Overall, this study provides a comprehensive examination of hospitalized patient characteristics throughout the referral and service delivery process from a long-established CIH program within a large metropolitan academic medical center. Limitations and barriers in the consult process have been assessed elsewhere (Millon et al, manuscript under review). This study highlighted that additional factors related to provider bias should be systematically evaluated to determine how they are impacting the ability of patients to receive these types of services. Knowledge of barriers will assist with developing targeted strategies to address disparities in access, potentially through provider education, multilingual service delivery, and culturally sensitive approaches. Even still, the fact that almost three-quarters of referred patients were visited by DIH clinicians demonstrates strong program utilization and positive reception by referring clinicians and patients. The high utilization rates suggest that nurse-led CIH services can be successfully incorporated into standard hospital care. These data provide a foundation for future research examining the effectiveness of CIH interventions for specific patient populations and clinical conditions.

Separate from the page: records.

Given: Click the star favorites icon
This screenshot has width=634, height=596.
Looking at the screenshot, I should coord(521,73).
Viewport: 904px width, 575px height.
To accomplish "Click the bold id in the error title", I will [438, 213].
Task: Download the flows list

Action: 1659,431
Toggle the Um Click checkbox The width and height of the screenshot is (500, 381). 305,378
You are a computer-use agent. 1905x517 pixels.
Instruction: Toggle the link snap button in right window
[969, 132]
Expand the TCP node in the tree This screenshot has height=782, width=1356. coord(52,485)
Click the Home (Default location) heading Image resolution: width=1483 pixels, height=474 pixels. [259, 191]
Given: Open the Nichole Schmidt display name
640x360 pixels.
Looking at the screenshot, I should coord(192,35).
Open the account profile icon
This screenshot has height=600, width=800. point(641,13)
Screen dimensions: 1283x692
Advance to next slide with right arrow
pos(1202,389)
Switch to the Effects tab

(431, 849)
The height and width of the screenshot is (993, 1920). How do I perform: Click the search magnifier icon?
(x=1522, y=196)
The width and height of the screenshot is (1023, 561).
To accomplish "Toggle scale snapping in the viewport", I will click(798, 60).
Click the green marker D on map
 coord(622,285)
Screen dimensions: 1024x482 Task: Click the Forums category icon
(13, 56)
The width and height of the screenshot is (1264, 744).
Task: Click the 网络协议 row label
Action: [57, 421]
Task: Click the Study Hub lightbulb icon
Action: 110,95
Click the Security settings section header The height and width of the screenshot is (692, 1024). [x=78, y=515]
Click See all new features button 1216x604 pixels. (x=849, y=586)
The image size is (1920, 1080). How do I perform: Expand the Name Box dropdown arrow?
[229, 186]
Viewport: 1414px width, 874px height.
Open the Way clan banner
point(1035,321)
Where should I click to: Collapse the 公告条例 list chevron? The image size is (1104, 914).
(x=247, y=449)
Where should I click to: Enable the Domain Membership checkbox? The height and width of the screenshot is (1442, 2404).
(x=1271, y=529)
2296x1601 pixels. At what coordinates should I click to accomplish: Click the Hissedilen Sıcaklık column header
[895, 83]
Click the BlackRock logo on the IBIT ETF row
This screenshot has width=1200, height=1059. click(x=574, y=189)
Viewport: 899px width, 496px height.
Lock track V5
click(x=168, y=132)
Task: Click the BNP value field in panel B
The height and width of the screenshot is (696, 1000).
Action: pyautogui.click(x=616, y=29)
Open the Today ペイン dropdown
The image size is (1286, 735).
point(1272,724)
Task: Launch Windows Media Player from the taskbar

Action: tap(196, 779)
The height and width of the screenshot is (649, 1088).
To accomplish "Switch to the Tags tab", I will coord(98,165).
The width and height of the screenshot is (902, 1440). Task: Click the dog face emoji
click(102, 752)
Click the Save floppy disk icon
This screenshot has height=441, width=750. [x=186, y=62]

Study limitations include the focus on a single institution design, which may affect generalizability. Multi-site studies and practice-based research networks like BraveNet are needed to compare patient utilization of CIH services across institutions and to examine areas of alignment and key differences in consult models. 14 Future prospective studies should examine patient-reported outcomes following CIH interventions across multiple sites and explore implementation strategies to enhance equitable access to care. Nevertheless, our findings offer valuable insights for health systems seeking to implement CIH services that address the physiological and psychological needs of diverse patient populations.
Conclusion
This study characterized referral patterns and consult rates for CIH services delivered through a consultative model, providing essential insights for advancing high-quality clinical care and patient wellbeing. Female, English speaking, and medically complex patients were more likely to be referred, highlighting persistent disparities in access and utilization. Addressing these disparities is critical to ensuring equitable delivery of care. Findings lay the groundwork for improving CIH utilization and may inform the development of inpatient models at other institutions. Future research should explore how cultural, educational, and operational factors influence referral and consult patterns to optimize equitable access to CIH services.
Footnotes
Ethical Considerations
This study was approved by the Institutional Review Board at NYU Langone Health (study number: 23-01271).
Funding
The authors disclosed receipt of the following financial support for the research, authorship, and/or publication of this article: Thank you to the Lerner family for their continued support of the Lerner Health Promotion program.
Declaration of conflicting interests
The authors declared no conflicts of interest regarding the research, authorship, and/or publication of this article.